The buyer used seasoned equity and bank financing to buy 100% of the operating business.
The business was separated from owner-occupied real estate, which was placed under a long-term lease to the heirs.
The family kept the land while the operator bought the operating company.
In the earn-out story, the business was initially valued around $600,000, then grew to roughly $1 million within about a year after operational changes.
Clint used value-building work to raise the business's market value before the attempted sale.
The seller had around 3,000 people watching her training videos and initially sold small-ticket products for $300 to $600 each before moving into higher-value done-for-you work.
The revenue mix shifted from low-price educational content to higher-margin service work.
The buyers were willing to take on an earn-out that became a note over roughly 5 to 10 years, tied to contracts that were still in the pipeline.
The structure let the seller participate in upside without forcing the buyers to fund all of it upfront.
The acquired company eventually became a three- to four-times larger business than at closing, reaching eight-figure value.
Clint said the deal ultimately worked very well for the buyers and the seller.
Get corporate governance documents, tax returns, and ownership records early in the process.
Why: Missing cap-table and transfer-rights issues can surface late and threaten the entire sale.
Talk to the key manager privately before the owner assumes the manager is aligned.
Why: A reluctant operator can block or sabotage the deal if their position is not addressed directly.
Use a broker or intermediary to surface the seller's real retirement goal before negotiating structure.
Why: The headline asking price is often secondary to the seller's underlying need for security, timing, or family time.
If a seller is building value quickly, consider an earn-out or delayed structure instead of forcing an immediate close.
Why: The right structure can capture upside for the seller while preserving the buyer's economics.
When the business is outside SBA constraints, build more custom deal mechanics around future revenue.
Why: Private capital deals can accommodate creative structures that an SBA loan would not allow.
Keep buyers engaged even after a seller hesitates, then reframe the transaction around preserved upside.
Why: A cold seller can often be brought back if the structure solves both liquidity and motivation problems.
An 80-something owner with health problems had an operating GM who held about 20% equity but did not initially want to buy.
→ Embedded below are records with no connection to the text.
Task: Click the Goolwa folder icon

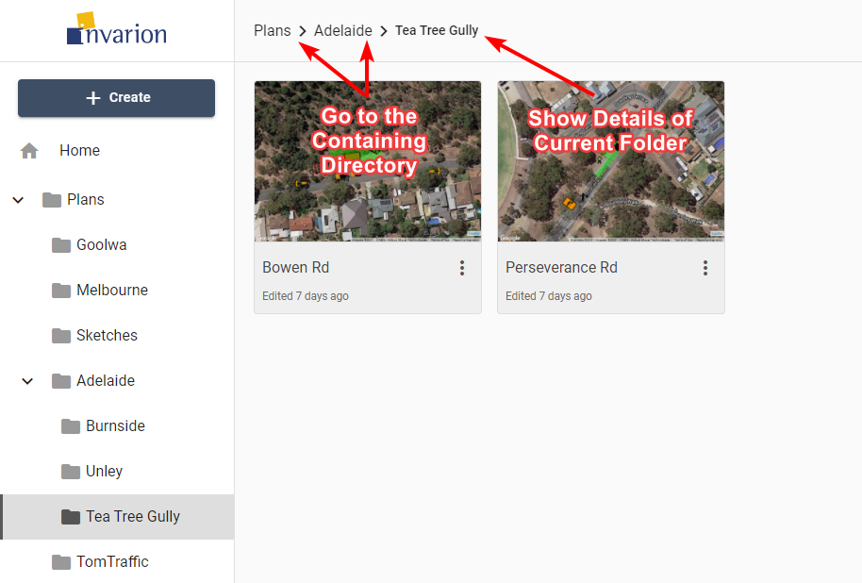Action: click(x=61, y=244)
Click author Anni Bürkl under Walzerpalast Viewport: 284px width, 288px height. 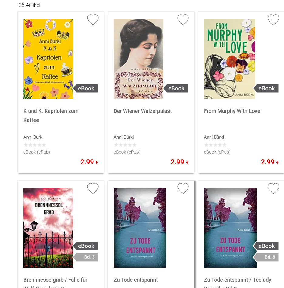pos(123,137)
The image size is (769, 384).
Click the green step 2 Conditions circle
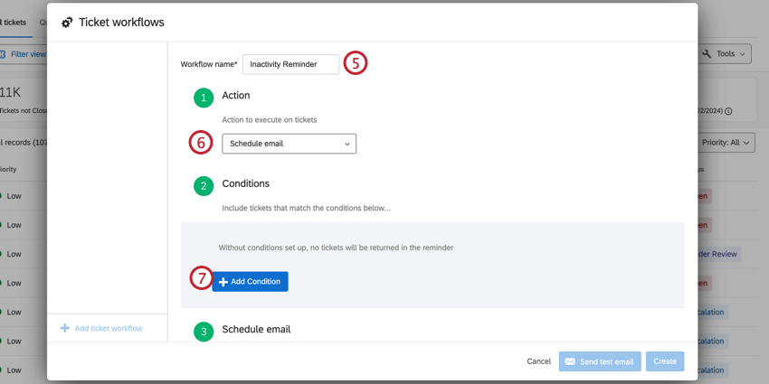pos(204,185)
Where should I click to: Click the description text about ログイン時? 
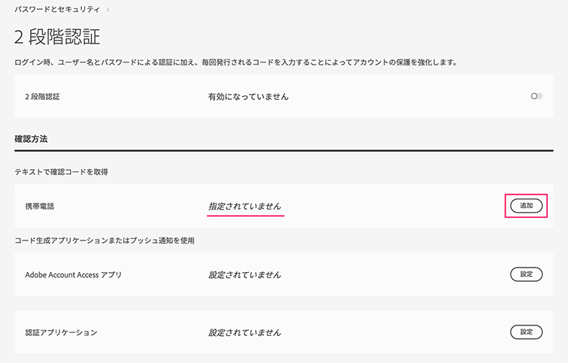tap(236, 62)
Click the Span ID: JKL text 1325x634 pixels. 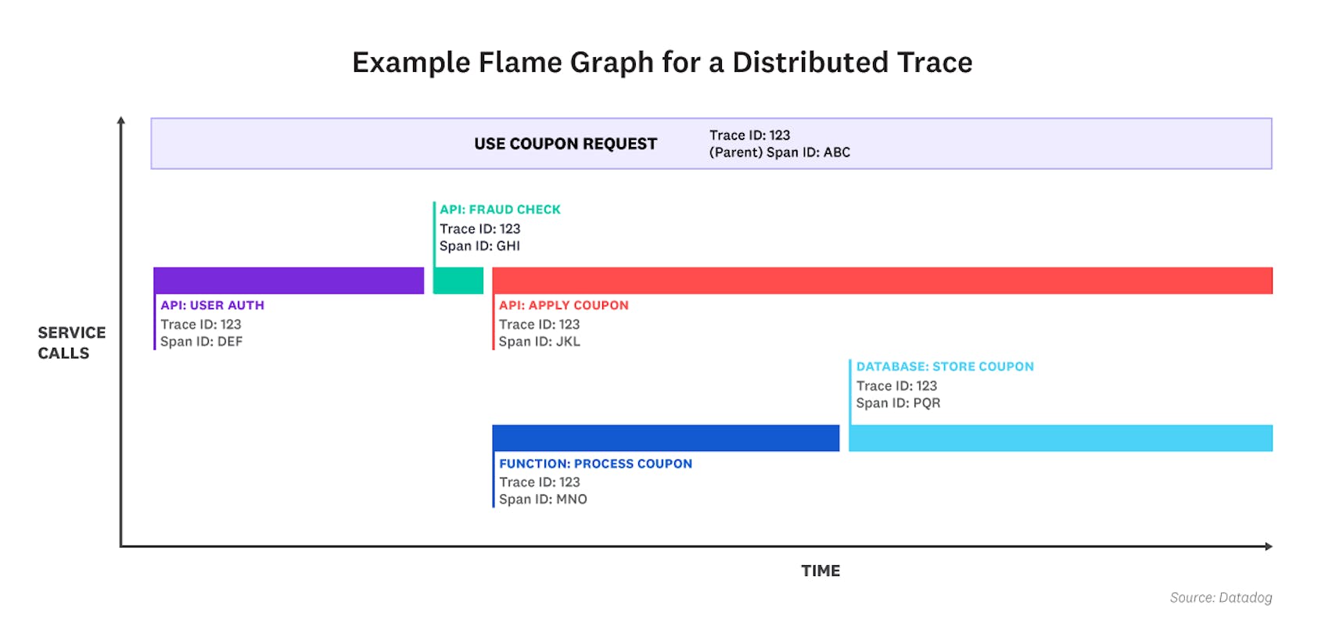pyautogui.click(x=540, y=342)
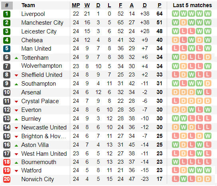Sort table by points P header
Screen dimensions: 217x186
click(160, 6)
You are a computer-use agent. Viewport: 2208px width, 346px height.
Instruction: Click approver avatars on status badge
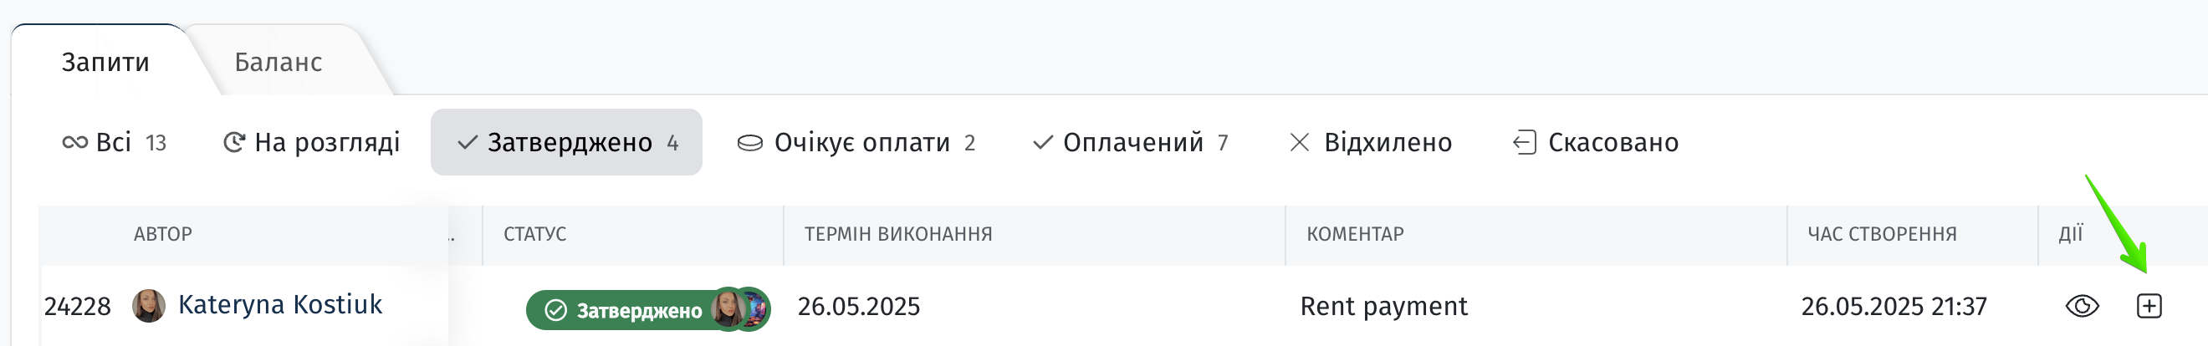tap(740, 308)
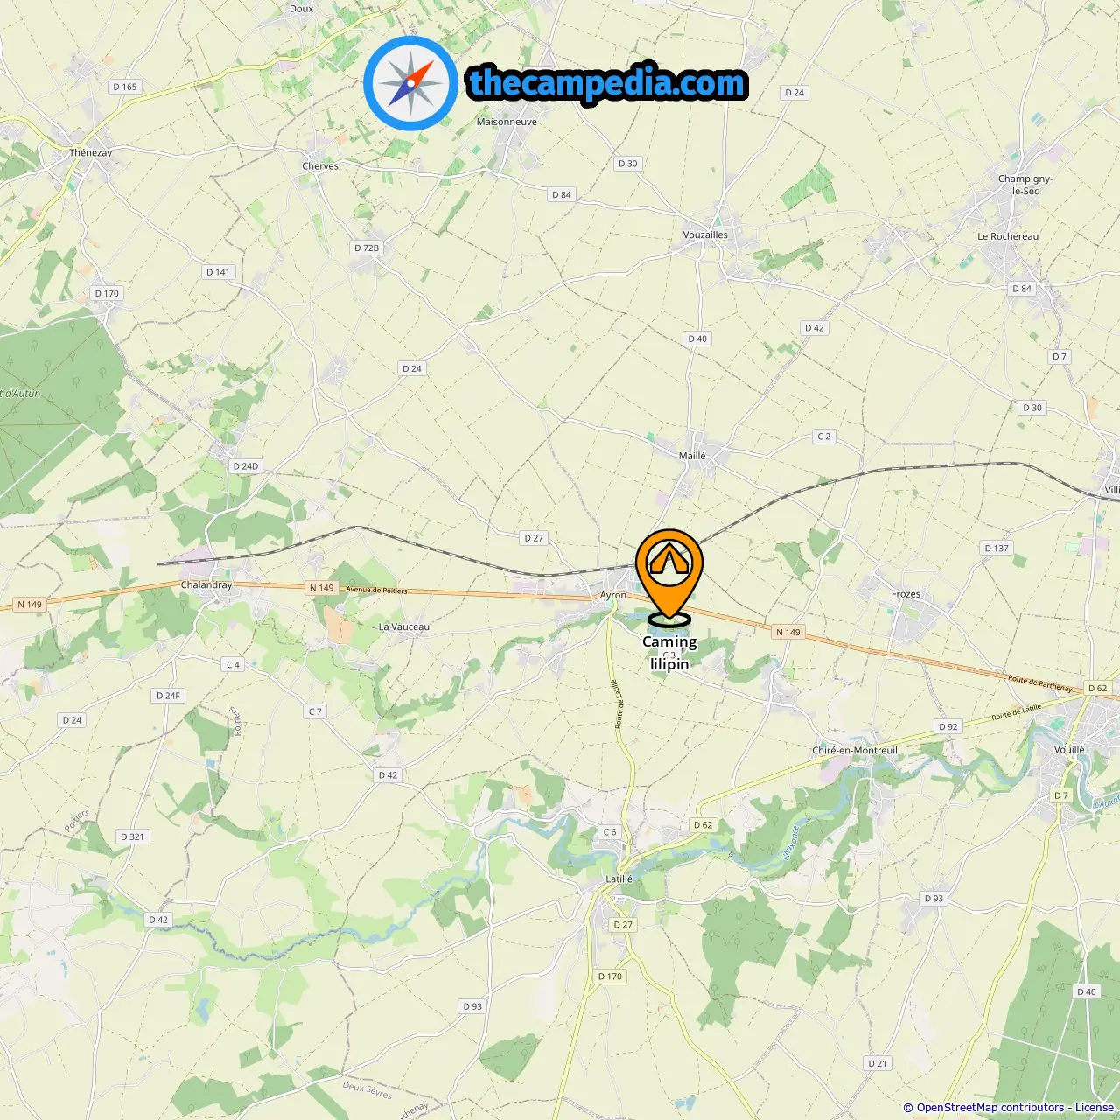Click the D 165 road shield

(x=125, y=87)

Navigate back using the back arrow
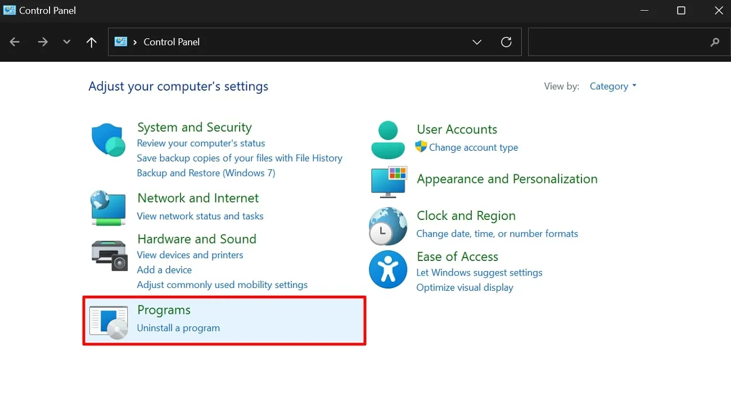(15, 42)
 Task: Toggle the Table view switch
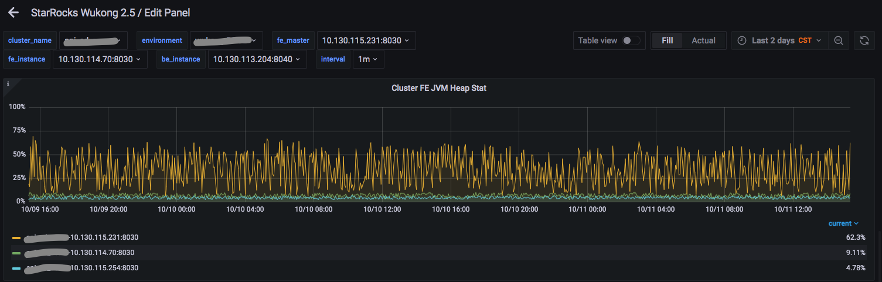point(631,40)
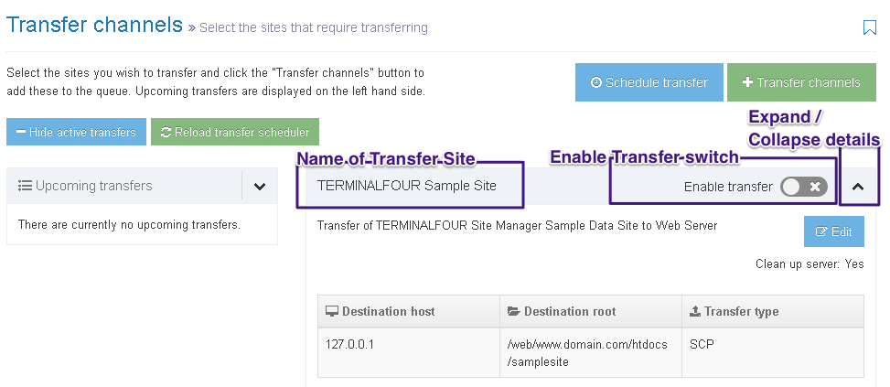The width and height of the screenshot is (890, 387).
Task: Edit the TERMINALFOUR Sample Site transfer
Action: (833, 232)
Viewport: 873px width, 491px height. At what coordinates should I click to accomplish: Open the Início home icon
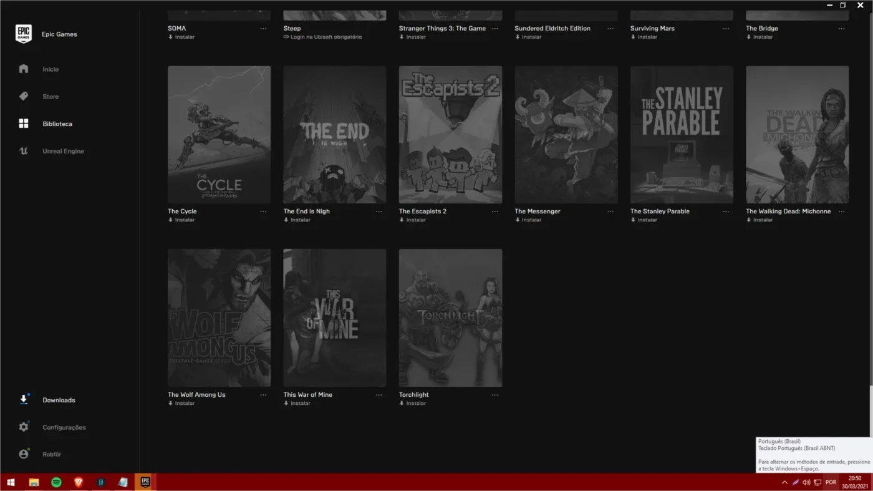(24, 69)
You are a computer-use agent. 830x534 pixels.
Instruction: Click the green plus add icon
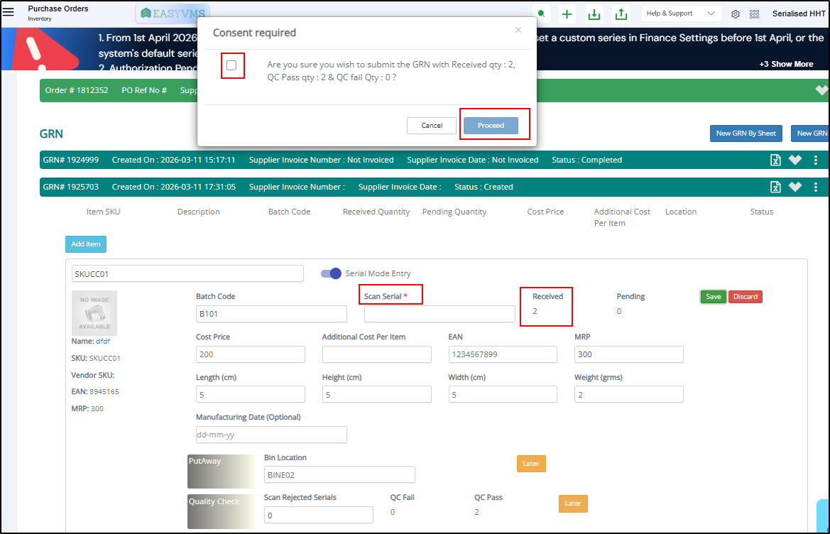tap(567, 14)
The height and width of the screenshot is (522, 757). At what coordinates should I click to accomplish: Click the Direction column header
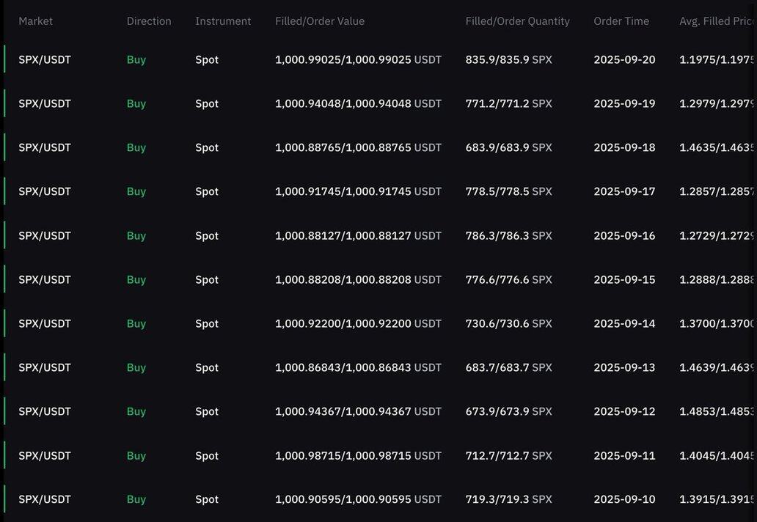(149, 21)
After the seller's daughter intervened, Clint persuaded the GM to become the buyer using seasoned sweat equity and SBA financing, while the heirs kept the real estate and became landlords.
Lesson: When family, health, and ownership overlap, the key employee must be brought into the plan early or the whole transaction can unravel.
Clint helped a seller shift from low-ticket educational videos into high-margin done-for-you services for a regulated industry. The seller then got cold feet after signing LOI because the business was growing fast, so Clint reworked the transaction into a close-now structure plus an earn-out tied to specific pipeline contracts.
Lesson: A seller's growth spurt can be converted into a win-win if the deal shares upside instead of forcing a binary close-now-or-never choice.